« Nous allons faire une histoire de détectives », avais-je dis à Tabary. Et puis, avec toute cette logique rigoureuse et cette suite dans les idées qui caractérisent la plupart de ceux qui font ce métier, je lui ai proposé Iznogoud, le répugnant grand vizir qui veut devenir calife à la place du bon, de l'excellent calife Haroun El Poussah.

    Jean Tabary est non seulement un ami, mais c'est aussi un dessinateur comme je les aime : d'abord, il a de la personnalité, de l'enthousiasme, bref, du talent ; ensuite, il rit quand il lit mes scénarios, ce qui est, avouons-le, bien agréable et encourageant.

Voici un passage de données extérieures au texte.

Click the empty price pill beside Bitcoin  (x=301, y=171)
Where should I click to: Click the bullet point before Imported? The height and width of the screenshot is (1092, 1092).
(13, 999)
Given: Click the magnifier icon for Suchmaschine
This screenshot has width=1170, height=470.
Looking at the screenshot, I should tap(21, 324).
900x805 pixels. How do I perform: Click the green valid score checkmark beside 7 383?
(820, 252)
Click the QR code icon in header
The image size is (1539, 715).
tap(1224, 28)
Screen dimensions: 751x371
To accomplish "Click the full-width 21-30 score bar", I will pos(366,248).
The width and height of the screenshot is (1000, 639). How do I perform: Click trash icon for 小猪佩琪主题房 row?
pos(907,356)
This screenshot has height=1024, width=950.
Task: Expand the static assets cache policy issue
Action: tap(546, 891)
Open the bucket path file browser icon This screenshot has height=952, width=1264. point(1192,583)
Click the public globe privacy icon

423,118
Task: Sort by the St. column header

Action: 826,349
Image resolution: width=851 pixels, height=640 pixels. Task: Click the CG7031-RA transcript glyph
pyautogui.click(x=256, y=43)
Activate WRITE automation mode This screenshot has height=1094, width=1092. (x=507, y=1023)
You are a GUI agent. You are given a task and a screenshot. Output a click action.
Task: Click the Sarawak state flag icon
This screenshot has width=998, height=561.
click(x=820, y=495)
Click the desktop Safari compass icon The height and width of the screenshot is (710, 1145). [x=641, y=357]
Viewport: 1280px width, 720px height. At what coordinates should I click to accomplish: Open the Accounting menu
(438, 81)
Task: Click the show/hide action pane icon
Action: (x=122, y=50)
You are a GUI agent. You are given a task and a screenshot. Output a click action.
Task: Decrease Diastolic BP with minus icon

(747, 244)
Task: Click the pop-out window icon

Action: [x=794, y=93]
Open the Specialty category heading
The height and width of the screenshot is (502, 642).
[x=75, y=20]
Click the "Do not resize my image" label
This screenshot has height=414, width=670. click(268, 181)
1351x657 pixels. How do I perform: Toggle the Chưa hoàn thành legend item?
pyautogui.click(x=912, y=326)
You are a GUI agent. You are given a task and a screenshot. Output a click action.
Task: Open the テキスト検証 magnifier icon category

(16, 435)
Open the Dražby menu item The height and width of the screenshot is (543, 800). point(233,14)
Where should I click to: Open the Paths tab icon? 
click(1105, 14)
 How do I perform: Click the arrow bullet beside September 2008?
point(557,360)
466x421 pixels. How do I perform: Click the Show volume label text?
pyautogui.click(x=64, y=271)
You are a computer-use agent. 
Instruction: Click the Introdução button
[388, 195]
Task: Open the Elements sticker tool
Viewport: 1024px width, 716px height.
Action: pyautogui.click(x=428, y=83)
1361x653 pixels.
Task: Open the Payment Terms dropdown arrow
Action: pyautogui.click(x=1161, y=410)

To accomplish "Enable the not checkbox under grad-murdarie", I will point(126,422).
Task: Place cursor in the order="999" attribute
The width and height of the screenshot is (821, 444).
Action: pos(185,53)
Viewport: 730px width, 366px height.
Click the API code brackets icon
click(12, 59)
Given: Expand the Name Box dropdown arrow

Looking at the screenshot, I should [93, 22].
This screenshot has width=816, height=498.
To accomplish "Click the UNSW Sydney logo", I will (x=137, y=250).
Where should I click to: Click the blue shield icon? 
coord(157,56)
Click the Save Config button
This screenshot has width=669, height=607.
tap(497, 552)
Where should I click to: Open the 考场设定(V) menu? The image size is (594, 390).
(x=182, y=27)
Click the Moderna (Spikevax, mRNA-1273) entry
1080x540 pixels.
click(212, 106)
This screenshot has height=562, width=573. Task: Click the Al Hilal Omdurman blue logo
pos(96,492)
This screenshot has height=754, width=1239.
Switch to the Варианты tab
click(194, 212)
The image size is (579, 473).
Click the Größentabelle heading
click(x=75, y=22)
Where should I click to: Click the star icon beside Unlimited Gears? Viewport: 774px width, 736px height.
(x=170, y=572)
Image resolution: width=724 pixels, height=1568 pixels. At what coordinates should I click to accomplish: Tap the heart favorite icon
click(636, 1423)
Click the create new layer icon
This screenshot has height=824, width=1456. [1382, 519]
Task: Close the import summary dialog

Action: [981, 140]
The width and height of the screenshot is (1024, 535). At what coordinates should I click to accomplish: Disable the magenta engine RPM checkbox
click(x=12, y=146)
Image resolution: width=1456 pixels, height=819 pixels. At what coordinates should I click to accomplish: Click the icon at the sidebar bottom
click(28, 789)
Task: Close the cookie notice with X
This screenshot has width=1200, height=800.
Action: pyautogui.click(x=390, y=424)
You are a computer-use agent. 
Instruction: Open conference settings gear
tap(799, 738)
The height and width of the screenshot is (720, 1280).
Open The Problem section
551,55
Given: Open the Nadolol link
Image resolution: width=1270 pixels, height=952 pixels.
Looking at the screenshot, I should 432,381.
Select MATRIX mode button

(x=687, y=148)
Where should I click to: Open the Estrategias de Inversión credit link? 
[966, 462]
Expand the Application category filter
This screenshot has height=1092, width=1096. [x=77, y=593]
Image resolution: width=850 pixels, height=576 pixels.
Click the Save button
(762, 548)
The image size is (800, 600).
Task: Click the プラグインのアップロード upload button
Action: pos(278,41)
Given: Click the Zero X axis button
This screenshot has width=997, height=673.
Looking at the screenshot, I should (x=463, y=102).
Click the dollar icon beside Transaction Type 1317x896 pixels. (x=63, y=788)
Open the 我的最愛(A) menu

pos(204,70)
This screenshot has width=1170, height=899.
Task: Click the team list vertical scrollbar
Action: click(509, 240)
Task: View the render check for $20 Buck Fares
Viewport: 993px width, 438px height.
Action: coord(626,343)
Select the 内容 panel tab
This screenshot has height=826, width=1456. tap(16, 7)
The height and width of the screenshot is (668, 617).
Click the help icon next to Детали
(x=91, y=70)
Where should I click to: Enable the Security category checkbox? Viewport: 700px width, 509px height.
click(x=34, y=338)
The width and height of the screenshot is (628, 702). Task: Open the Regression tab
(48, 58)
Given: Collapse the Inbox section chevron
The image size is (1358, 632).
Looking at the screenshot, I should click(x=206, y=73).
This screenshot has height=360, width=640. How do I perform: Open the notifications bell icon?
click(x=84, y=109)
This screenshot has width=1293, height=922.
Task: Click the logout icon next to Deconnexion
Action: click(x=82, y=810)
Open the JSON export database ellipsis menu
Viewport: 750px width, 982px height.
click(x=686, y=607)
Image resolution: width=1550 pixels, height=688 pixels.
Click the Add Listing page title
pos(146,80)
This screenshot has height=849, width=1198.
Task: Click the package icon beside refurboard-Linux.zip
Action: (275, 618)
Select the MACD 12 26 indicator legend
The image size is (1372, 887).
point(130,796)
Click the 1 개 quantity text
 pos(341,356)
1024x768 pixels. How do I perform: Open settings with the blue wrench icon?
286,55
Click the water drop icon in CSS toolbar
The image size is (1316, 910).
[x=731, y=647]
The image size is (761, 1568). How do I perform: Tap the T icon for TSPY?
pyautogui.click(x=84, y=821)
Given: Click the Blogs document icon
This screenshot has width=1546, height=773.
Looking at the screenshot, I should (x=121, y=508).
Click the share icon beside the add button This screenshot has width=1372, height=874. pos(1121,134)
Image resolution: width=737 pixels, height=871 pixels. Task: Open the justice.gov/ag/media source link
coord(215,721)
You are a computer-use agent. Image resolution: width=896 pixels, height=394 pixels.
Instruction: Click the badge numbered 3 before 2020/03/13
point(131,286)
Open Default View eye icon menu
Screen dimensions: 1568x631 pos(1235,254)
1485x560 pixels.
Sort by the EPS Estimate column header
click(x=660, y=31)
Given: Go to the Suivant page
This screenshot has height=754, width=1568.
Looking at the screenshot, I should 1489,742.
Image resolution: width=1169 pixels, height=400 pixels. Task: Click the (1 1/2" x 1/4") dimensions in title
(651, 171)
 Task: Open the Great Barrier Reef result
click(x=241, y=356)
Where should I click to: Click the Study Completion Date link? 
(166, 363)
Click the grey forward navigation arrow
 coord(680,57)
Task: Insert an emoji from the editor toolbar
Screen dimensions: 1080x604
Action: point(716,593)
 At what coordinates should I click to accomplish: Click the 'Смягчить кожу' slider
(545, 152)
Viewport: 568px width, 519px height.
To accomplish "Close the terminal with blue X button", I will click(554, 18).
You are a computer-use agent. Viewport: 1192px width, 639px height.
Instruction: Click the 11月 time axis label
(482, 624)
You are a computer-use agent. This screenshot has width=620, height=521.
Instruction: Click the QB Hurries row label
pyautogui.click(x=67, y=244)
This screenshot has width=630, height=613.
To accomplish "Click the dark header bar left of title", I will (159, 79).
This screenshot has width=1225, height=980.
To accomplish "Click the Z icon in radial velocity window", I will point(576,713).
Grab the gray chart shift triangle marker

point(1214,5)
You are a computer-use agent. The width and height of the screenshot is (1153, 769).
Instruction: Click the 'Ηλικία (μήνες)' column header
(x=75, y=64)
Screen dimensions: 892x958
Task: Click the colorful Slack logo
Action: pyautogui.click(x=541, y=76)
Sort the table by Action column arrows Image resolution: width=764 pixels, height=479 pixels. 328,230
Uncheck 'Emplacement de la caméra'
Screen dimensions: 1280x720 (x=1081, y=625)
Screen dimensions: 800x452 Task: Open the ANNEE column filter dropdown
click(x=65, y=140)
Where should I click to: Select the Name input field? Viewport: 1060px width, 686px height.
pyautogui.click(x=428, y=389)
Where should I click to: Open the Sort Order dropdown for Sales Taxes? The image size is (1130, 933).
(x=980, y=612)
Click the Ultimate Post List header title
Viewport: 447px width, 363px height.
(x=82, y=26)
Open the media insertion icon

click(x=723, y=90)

    La particularité essentielle d'Iznogoud, c'est qu'il est absolument méchant. Il n'a que des mauvais sentiments, d'abominables penchants. Tant de constance et de perfection dans l'ignoble atteint à la candeur, au point assez curieusement, de le rendre sympathique au lecteur. Il nous arrive souvent, d'ailleurs, de recevoir des lettres où l'on nous demande que les infâmes machinations du grand vizir soient enfin couronnées de succès. C'est, je crois, un cas unique chez un personnage de bande dessinée. Tabary a crée et est entré de plain-pied dans un univers de folie, avec un brio qui n'appartient qu'à lui. Il a évité soigneusement de se documenter ; il a tout inventé : les costumes, les décors, et il a réussi à présenter un monde des Mille et Unes Nuits plus vrai que nature. Tous les personnages sont déments, minables et ne vivent que dans le paroxysme le plus total. Il s'agit d'un monde où un banquet somptueux se compose d'un hors-d'oeuvre, de poulet (l'aile ou la cuisse), de fromage ou dessert, et d'un petit carafon de vin rouge ; un monde où il est normal pour un cantonnier de s'appeler : Bêtcépouhr Lahvi.

    Et quand Jean Tabary me téléphone pour m'annoncer qu'il vient d'achever une histoire d'Iznogoud, il y a tant d'enfance ravie, que je me dis que le grand vizir, le bon calife, et moi, nous avons bien de la chance de le connaître.